I'm having a following problem:
using the Twitter API and tweepy module, I want to monitor the trending topics and extract hashtags out of the data.
This code:
#!/usr/bin/env python
# -*- coding: utf-8 -*-
import tweepy, json
CONSUMER_KEY = 'key'
CONSUMER_SECRET = 'secret'
ACCESS_KEY = 'key'
ACCESS_SECRET = 'secret'
auth = tweepy.OAuthHandler(CONSUMER_KEY, CONSUMER_SECRET)

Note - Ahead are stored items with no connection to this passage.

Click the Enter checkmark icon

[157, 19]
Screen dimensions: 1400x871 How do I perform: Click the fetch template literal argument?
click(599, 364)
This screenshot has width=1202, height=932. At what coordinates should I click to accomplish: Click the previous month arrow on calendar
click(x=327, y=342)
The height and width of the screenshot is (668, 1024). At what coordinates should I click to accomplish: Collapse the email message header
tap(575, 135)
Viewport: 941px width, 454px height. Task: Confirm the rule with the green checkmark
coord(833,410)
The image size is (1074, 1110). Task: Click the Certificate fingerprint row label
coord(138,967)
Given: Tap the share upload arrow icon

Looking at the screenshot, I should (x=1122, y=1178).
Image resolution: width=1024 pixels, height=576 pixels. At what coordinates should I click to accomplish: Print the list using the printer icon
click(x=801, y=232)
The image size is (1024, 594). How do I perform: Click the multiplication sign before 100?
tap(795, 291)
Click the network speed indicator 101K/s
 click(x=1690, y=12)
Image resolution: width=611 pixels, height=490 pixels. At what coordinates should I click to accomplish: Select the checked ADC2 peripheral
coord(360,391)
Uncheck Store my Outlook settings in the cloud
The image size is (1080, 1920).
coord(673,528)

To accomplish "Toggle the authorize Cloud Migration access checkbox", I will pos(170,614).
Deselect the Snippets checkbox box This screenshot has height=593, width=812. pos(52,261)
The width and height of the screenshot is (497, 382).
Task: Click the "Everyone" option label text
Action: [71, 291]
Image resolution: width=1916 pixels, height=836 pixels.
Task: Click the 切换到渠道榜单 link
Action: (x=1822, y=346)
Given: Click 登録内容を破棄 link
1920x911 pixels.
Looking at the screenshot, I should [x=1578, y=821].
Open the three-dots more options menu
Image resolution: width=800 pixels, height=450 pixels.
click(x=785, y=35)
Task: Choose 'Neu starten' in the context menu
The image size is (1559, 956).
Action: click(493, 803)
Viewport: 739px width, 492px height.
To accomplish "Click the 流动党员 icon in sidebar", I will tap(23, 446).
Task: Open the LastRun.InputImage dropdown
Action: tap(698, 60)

auth.set_access_token(ACCESS_KEY, ACCESS_SECRET)
api = tweepy.API(auth)
trends1 = api.trends_place(1)
print trends1
gives me data about globally trending topics that is structured like this:
[{u'created_at': u'2014-04-16T12:13:15Z', u'trends': [{u'url': u'http://twitter.com/search?q=%22South+Korea%22', u'query': u'%22South+Korea%22', u'name': u'South Korea', u'promoted_content': None}, {u'url': u'http://twitter.com/search?q=%23FETUSONEDIRECTIONDAY', u'query': u'%23FETUSONEDIRECTIONDAY', u'name': u'#FETUSONEDIRECTIONDAY', u'promoted_content': None}, {u'url': u'http://twitter.com/search?q=%23PrayForSouthKorea', u'query': u'%23PrayForSouthKorea', u'name': u'#PrayForSouthKorea', u'promoted_content': None}, {u'url': u'http://twitter.com/search?q=%23GaraGaraRP', u'query': u'%23GaraGaraRP', u'name': u'#GaraGaraRP', u'promoted_content': None}, {u'url': u'http://twitter.com/search?q=%23%D8%A5%D8%B3%D9%85_%D8%A3%D9%85%D9%8A_%D8%A8%D8%AC%D9%88%D8%A7%D9%84%D9%8A', u'query': u'%23%D8%A5%D8%B3%D9%85_%D8%A3%D9%85%D9%8A_%D8%A8%D8%AC%D9%88%D8%A7%D9%84%D9%8A', u'name': u'#\u0625\u0633\u0645_\u0623\u0645\u064a_\u0628\u062c\u0648\u0627\u0644\u064a', u'promoted_content': None}, {u'url': u'http://twitter.com/search?q=%23Kad%C4%B1nlarKamyon%C5%9Eof%C3%B6r%C3%BCOlursa', u'query': u'%23Kad%C4%B1nlarKamyon%C5%9Eof%C3%B6r%C3%BCOlursa', u'name': u'#Kad\u0131nlarKamyon\u015eof\xf6r\xfcOlursa', u'promoted_content': None}, {u'url': u'http://twitter.com/search?q=%22Dear+My+BestFriend%22', u'query': u'%22Dear+My+BestFriend%22', u'name': u'Dear My BestFriend', u'promoted_content': None}, {u'url': u'http://twitter.com/search?q=%22%D0%A1%D0%B0%D0%BC%D0%BE%D0%BE%D0%B1%D0%BE%D1%80%D0%BE%D0%BD%D0%B0+100%22', u'query': u'%22%D0%A1%D0%B0%D0%BC%D0%BE%D0%BE%D0%B1%D0%BE%D1%80%D0%BE%D0%BD%D0%B0+100%22', u'name': u'\u0421\u0430\u043c\u043e\u043e\u0431\u043e\u0440\u043e\u043d\u0430 100', u'promoted_content': None}, {u'url': u'http://twitter.com/search?q=%22If+I+Stay%22', u'query': u'%22If+I+Stay%22', u'name': u'If I Stay', u'promoted_content': None}, {u'url': u'http://twitter.com/search?q=Gabashvili', u'query': u'Gabashvili', u'name': u'Gabashvili', u'promoted_content': None}], u'as_of': u'2014-04-16T12:20:29Z', u'locations': [{u'woeid': 1, u'name': u'Worldwide'}]}]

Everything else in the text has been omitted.